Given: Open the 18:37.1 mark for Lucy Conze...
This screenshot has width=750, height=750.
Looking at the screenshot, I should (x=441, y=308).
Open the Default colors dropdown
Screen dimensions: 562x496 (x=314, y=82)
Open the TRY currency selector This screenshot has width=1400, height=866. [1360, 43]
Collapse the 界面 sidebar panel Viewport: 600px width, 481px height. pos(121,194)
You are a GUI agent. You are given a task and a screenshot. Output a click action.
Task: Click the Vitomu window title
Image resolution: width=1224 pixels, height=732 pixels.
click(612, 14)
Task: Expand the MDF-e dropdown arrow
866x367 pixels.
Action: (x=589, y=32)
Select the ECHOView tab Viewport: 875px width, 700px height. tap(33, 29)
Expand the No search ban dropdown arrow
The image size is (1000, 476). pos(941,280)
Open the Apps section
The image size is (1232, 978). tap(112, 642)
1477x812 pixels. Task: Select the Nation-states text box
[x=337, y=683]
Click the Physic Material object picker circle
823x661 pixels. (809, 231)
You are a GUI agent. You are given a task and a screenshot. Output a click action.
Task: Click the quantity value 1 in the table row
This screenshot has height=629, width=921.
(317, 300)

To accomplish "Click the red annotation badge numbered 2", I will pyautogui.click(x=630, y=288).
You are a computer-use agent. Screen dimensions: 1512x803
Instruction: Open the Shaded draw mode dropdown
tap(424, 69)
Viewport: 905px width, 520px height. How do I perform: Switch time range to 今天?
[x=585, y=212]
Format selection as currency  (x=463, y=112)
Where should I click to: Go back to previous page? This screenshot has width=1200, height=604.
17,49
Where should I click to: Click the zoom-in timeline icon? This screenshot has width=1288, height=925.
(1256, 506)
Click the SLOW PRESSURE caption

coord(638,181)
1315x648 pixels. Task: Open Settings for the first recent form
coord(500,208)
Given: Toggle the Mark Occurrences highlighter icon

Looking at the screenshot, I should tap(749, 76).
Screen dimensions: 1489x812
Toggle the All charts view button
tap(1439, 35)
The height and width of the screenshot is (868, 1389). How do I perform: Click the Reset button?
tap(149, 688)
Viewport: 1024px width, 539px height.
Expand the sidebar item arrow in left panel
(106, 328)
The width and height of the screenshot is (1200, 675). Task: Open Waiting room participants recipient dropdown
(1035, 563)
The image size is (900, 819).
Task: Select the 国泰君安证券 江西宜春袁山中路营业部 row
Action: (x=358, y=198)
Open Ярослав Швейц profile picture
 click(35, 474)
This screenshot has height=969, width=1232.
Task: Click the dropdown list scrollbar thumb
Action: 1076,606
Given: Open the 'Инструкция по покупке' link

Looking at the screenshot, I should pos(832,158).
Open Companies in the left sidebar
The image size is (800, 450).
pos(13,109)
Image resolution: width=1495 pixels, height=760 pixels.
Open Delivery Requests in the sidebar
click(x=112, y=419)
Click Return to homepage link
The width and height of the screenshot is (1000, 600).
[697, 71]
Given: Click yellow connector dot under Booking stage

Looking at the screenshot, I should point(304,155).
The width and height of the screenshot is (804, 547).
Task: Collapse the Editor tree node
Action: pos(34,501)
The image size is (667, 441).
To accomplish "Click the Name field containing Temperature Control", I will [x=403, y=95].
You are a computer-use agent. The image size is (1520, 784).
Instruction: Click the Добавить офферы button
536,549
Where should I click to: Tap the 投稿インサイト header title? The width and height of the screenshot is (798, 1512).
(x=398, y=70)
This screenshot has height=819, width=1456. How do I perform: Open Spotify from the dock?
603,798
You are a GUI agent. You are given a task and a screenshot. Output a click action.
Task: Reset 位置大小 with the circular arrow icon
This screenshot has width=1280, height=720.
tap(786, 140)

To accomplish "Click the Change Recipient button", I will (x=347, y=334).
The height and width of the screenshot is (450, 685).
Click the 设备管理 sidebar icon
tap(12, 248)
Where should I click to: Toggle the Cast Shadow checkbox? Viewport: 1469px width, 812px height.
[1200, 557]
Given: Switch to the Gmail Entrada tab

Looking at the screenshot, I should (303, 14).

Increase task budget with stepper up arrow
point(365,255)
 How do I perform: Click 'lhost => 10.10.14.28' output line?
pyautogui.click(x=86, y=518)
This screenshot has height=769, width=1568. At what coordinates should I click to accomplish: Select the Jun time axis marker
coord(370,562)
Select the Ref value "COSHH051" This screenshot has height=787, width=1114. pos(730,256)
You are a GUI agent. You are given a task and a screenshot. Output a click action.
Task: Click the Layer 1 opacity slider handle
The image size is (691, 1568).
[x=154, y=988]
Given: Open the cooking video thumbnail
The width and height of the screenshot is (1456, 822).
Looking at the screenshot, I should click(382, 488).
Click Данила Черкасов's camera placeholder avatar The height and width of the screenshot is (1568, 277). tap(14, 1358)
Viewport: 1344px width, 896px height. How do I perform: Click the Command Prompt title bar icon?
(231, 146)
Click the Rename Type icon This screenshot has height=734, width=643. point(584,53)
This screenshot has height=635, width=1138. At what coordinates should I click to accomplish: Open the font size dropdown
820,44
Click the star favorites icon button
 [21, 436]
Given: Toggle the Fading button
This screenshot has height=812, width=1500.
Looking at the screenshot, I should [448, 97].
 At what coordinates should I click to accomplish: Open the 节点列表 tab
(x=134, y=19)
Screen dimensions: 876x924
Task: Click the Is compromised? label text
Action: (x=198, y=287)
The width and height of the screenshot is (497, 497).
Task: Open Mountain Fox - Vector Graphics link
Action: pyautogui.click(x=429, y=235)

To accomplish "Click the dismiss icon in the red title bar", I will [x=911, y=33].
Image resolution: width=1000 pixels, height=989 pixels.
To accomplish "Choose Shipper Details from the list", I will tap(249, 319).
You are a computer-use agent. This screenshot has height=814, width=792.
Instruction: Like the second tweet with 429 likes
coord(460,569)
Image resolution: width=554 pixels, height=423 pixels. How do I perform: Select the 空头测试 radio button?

++++

Short task →
Put every line above into a JSON list of strings, one string per line, with blank lines left out.

Answer in full →
[
  "Given: Open the 18:37.1 mark for Lucy Conze...",
  "This screenshot has width=750, height=750.",
  "Looking at the screenshot, I should (x=441, y=308).",
  "Open the Default colors dropdown",
  "Screen dimensions: 562x496 (x=314, y=82)",
  "Open the TRY currency selector This screenshot has width=1400, height=866. [1360, 43]",
  "Collapse the 界面 sidebar panel Viewport: 600px width, 481px height. pos(121,194)",
  "You are a GUI agent. You are given a task and a screenshot. Output a click action.",
  "Task: Click the Vitomu window title",
  "Image resolution: width=1224 pixels, height=732 pixels.",
  "click(612, 14)",
  "Task: Expand the MDF-e dropdown arrow",
  "866x367 pixels.",
  "Action: (x=589, y=32)",
  "Select the ECHOView tab Viewport: 875px width, 700px height. tap(33, 29)",
  "Expand the No search ban dropdown arrow",
  "The image size is (1000, 476). pos(941,280)",
  "Open the Apps section",
  "The image size is (1232, 978). tap(112, 642)",
  "1477x812 pixels. Task: Select the Nation-states text box",
  "[x=337, y=683]",
  "Click the Physic Material object picker circle",
  "823x661 pixels. (809, 231)",
  "You are a GUI agent. You are given a task and a screenshot. Output a click action.",
  "Task: Click the quantity value 1 in the table row",
  "This screenshot has height=629, width=921.",
  "(317, 300)",
  "To accomplish \"Click the red annotation badge numbered 2\", I will pyautogui.click(x=630, y=288).",
  "You are a computer-use agent. Screen dimensions: 1512x803",
  "Instruction: Open the Shaded draw mode dropdown",
  "tap(424, 69)",
  "Viewport: 905px width, 520px height. How do I perform: Switch time range to 今天?",
  "[x=585, y=212]",
  "Format selection as currency  (x=463, y=112)",
  "Where should I click to: Go back to previous page? This screenshot has width=1200, height=604.",
  "17,49",
  "Where should I click to: Click the zoom-in timeline icon? This screenshot has width=1288, height=925.",
  "(1256, 506)",
  "Click the SLOW PRESSURE caption",
  "coord(638,181)",
  "1315x648 pixels. Task: Open Settings for the first recent form",
  "coord(500,208)",
  "Given: Toggle the Mark Occurrences highlighter icon",
  "Looking at the screenshot, I should tap(749, 76).",
  "Screen dimensions: 1489x812",
  "Toggle the All charts view button",
  "tap(1439, 35)",
  "The height and width of the screenshot is (868, 1389). How do I perform: Click the Reset button?",
  "tap(149, 688)",
  "Viewport: 1024px width, 539px height.",
  "Expand the sidebar item arrow in left panel",
  "(106, 328)",
  "The width and height of the screenshot is (1200, 675). Task: Open Waiting room participants recipient dropdown",
  "(1035, 563)",
  "The image size is (900, 819).",
  "Task: Select the 国泰君安证券 江西宜春袁山中路营业部 row",
  "Action: (x=358, y=198)",
  "Open Ярослав Швейц profile picture",
  " click(35, 474)",
  "This screenshot has height=969, width=1232.",
  "Task: Click the dropdown list scrollbar thumb",
  "Action: 1076,606",
  "Given: Open the 'Инструкция по покупке' link",
  "Looking at the screenshot, I should pos(832,158).",
  "Open Companies in the left sidebar",
  "The image size is (800, 450).",
  "pos(13,109)",
  "Image resolution: width=1495 pixels, height=760 pixels.",
  "Open Delivery Requests in the sidebar",
  "click(x=112, y=419)",
  "Click Return to homepage link",
  "The width and height of the screenshot is (1000, 600).",
  "[697, 71]",
  "Given: Click yellow connector dot under Booking stage",
  "Looking at the screenshot, I should point(304,155).",
  "The width and height of the screenshot is (804, 547).",
  "Task: Collapse the Editor tree node",
  "Action: pos(34,501)",
  "The image size is (667, 441).",
  "To accomplish \"Click the Name field containing Temperature Control\", I will [x=403, y=95].",
  "You are a computer-use agent. The image size is (1520, 784).",
  "Instruction: Click the Добавить офферы button",
  "536,549",
  "Where should I click to: Tap the 投稿インサイト header title? The width and height of the screenshot is (798, 1512).",
  "(x=398, y=70)",
  "This screenshot has height=819, width=1456. How do I perform: Open Spotify from the dock?",
  "603,798",
  "You are a GUI agent. You are given a task and a screenshot. Output a click action.",
  "Task: Reset 位置大小 with the circular arrow icon",
  "This screenshot has width=1280, height=720.",
  "tap(786, 140)",
  "To accomplish \"Click the Change Recipient button\", I will (x=347, y=334).",
  "The height and width of the screenshot is (450, 685).",
  "Click the 设备管理 sidebar icon",
  "tap(12, 248)",
  "Where should I click to: Toggle the Cast Shadow checkbox? Viewport: 1469px width, 812px height.",
  "[1200, 557]",
  "Given: Switch to the Gmail Entrada tab",
  "Looking at the screenshot, I should (303, 14).",
  "Increase task budget with stepper up arrow",
  "point(365,255)",
  " How do I perform: Click 'lhost => 10.10.14.28' output line?",
  "pyautogui.click(x=86, y=518)",
  "This screenshot has height=769, width=1568. At what coordinates should I click to accomplish: Select the Jun time axis marker",
  "coord(370,562)",
  "Select the Ref value \"COSHH051\" This screenshot has height=787, width=1114. pos(730,256)",
  "You are a GUI agent. You are given a task and a screenshot. Output a click action.",
  "Task: Click the Layer 1 opacity slider handle",
  "The image size is (691, 1568).",
  "[x=154, y=988]",
  "Given: Open the cooking video thumbnail",
  "The width and height of the screenshot is (1456, 822).",
  "Looking at the screenshot, I should click(382, 488).",
  "Click Данила Черкасов's camera placeholder avatar The height and width of the screenshot is (1568, 277). tap(14, 1358)",
  "Viewport: 1344px width, 896px height. How do I perform: Click the Command Prompt title bar icon?",
  "(231, 146)",
  "Click the Rename Type icon This screenshot has height=734, width=643. point(584,53)",
  "This screenshot has height=635, width=1138. At what coordinates should I click to accomplish: Open the font size dropdown",
  "820,44",
  "Click the star favorites icon button",
  " [21, 436]",
  "Given: Toggle the Fading button",
  "This screenshot has height=812, width=1500.",
  "Looking at the screenshot, I should [448, 97].",
  " At what coordinates should I click to accomplish: Open the 节点列表 tab",
  "(x=134, y=19)",
  "Screen dimensions: 876x924",
  "Task: Click the Is compromised? label text",
  "Action: (x=198, y=287)",
  "The width and height of the screenshot is (497, 497).",
  "Task: Open Mountain Fox - Vector Graphics link",
  "Action: pyautogui.click(x=429, y=235)",
  "To accomplish \"Click the dismiss icon in the red title bar\", I will [x=911, y=33].",
  "Image resolution: width=1000 pixels, height=989 pixels.",
  "To accomplish \"Choose Shipper Details from the list\", I will tap(249, 319).",
  "You are a computer-use agent. This screenshot has height=814, width=792.",
  "Instruction: Like the second tweet with 429 likes",
  "coord(460,569)",
  "Image resolution: width=554 pixels, height=423 pixels. How do I perform: Select the 空头测试 radio button?"
]